Discipline: The Most Critical Piece of Your Emergency Preparations By J.D.

There is a wonderful meme making the rounds on the Internet that applies to our emergency preparations. It states:

“He who lives without discipline dies without honor.”

Some claim it to either be a quote attributed to Odin, a pagan god of the Germans and Norse, or an ancient Icelandic proverb.

Similarly, if you read survivalist literature long enough, you will come across this idea: “software is more important than hardware.” I have no idea if these quotes are attributable to anyone, but I believe these ideas hold the key to becoming truly survivable in any situation.

It’s Not Enough- It’s Discipline 2.0

The key is not that you can ever do enough, know enough, or buy enough to prepare for the disasters crowding at our doors, because you can never actually anticipate what disaster will finally kick in the door. You can, however, upgrade your software by changing who you are, by becoming a different, harder, better person by embracing a life of discipline. This software upgrade, let’s call it Discipline 2.0, will save your life when the bullets, Bic lighters, and Mountain House meals run out. Discipline 2.0 will leave you with a wealth that cannot be inflated away by a partisan Federal reserve. That wealth is called honor, and honor is actually a key survival element.
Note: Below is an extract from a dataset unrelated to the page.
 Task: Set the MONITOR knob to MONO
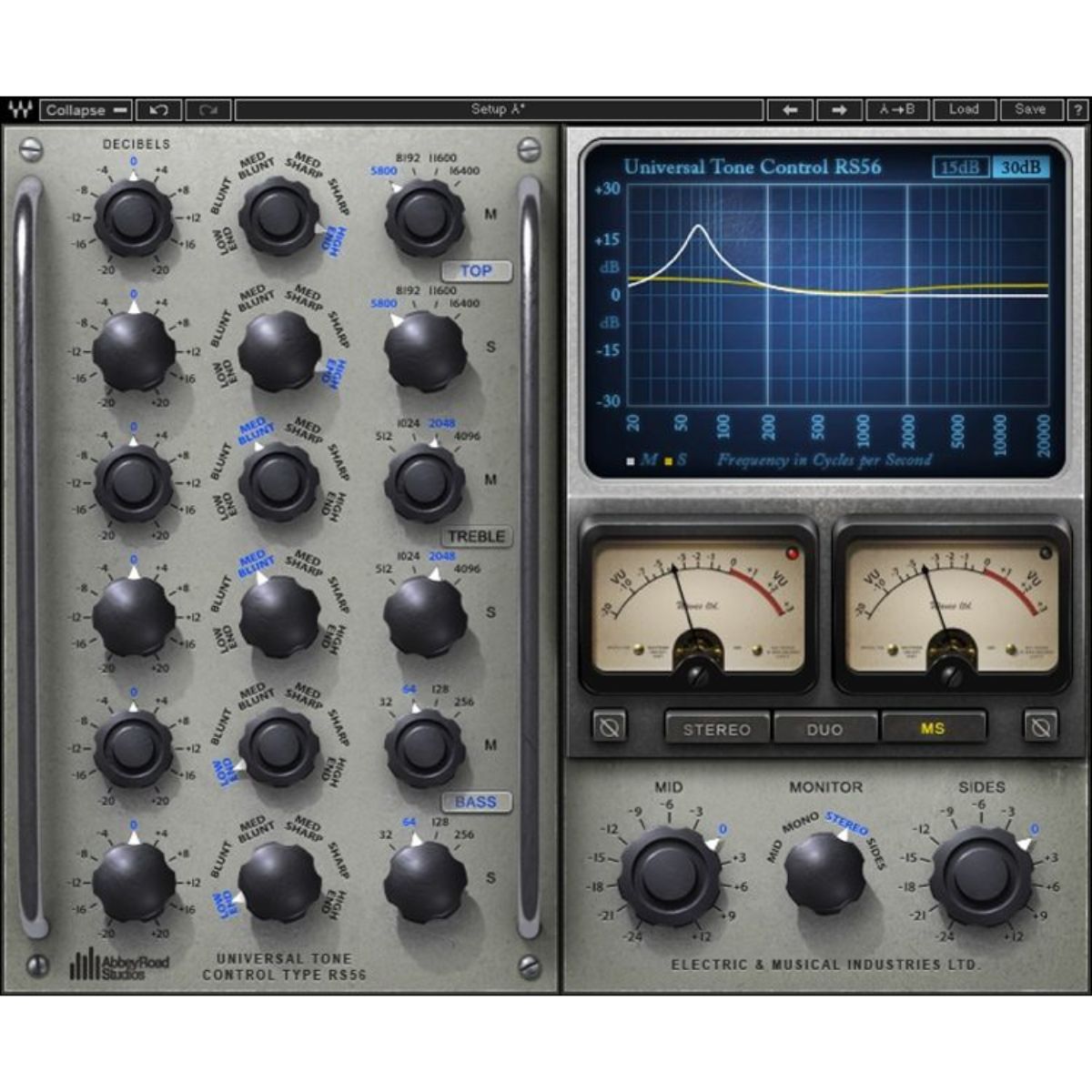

Typical survival advice goes straight to discussion of skills and knowledge sets that you would need in a disaster scenario. From a pedagogical standpoint, this is backwards; you need to start with the foundation before you build the house. You want a big, beautiful, hardened homestead (full of beans, bullets, and ***band aids***amazon.com/Band-Aid-Comfort-Flex-Adhesive-Bandages-Lifestyle/dp/B001AJS1AQ, naturally). So, build a solid foundation first. You are not defined by the sum total of your skills and knowledge but by a higher principle, which we refer to as your character.

Character

Character functions as the foundation for all the experiences, skills, and knowledge that you acquire in your life. Character determines how you apply these things. For example, you can be a highly skilled serial killer, but is that a desirable outcome? No, obviously it is not. A wise person, a person of character, will consistently do the right thing, not the wrong thing. Given the uncertainty the future poses and the risks crowding our view, I suggest that the real key to surviving an uncertain future is stepping back from the skills and starting with the foundation, with your character.

You build character by cultivating discipline in your life, and the end result is that you will have honor. My contention is that an honorable person will be more likely to survive a collapse of civility or any manner of dangerous events because of his character than because of his skills. This is because having character leads to acquiring skills. Conversely, having skills does not lead to the acquisition of character.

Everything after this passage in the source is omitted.